The Trump Administration’s National Park Service has proposed to dramatically curtail free speech demonstrations and special events near the White House, on The National Mall and certain national parks in the D.C. metro area.

The proposal would close 80 percent of the White House sidewalk, as well as open the conversation to charging fees for protesting.

The proposed rule, RIN 1024-AE45 states: “The National Park Service proposes to revise special regulations related to demonstrations and special events at certain national park units in the National Capital Region.”

Women picketing the White House in 1917. /Library of Congress

“The proposed changes would modify regulations explaining how the NPS processes permit applications for demonstrations and special events.
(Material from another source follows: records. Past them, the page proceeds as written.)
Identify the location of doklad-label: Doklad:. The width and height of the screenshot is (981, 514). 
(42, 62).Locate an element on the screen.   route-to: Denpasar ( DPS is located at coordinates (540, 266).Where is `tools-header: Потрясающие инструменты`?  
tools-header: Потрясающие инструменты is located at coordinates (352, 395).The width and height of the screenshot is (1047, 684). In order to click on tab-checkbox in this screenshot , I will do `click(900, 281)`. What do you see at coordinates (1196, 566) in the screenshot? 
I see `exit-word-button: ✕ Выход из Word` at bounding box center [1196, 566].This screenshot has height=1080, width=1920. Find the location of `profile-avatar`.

The rule would also identify locations where activities are allowed, not allowed, or allowed but subject to restrictions.”

Critics of this proposal believe this rule would have a major impact on the cost and effort to hold public vigils, while also restricting and suppressing the first amendment of free speech.

The ACLU sent a letter to the National Park Service asserting this proposal as unconstitutional.

“From the 1960s through the 1990s, the ACLU-DC frequently had to sue over the Park Service’s attempts to impose unconstitutional restrictions on the right to protest,” the letter read.
The White House’s current fence
“In more recent years, the rules have been stable, and NPS has generally respected First Amendment rights. Indeed, the Park Service’s own Foundation Document for the National Mall and Memorial Parks, issued just last year, recognizes that these areas are the “National Stage of Public Expression.”
“But the amendments now proposed harken back to the era in which the courts had to be called upon to protect the right to dissent in the nation’s capital.”
The proposed fence for the White House.
D.C. Congresswoman Eleanor Holmes-Norton vowed fierce congressional action to stop the unconstitutional attempt to limit free speech.
“This is the nation’s capital, the seat of our national democratic government and, consequently, where First Amendment rights are most often exercised on virtually every issue by Americans of all colors, creeds and beliefs,” Norton said.
“The security concerns cited by NPS do not hold water considering the newly enhanced White House fence, which I specifically worked on here in Congress, both to protect the White House and to ensure that public access to the White House sidewalk would in fact be maintained.”
“In addition, charging fees to protest would put a price on free speech and silence those who do not have the means to pay.  The feedback NPS receives from its public comment period should dissuade it from pursuing these policies.”
“But, if the Trump Administration chooses to move forward, they will have to deal with me, my colleagues in Congress and, I believe, the courts, to justify these proposals.”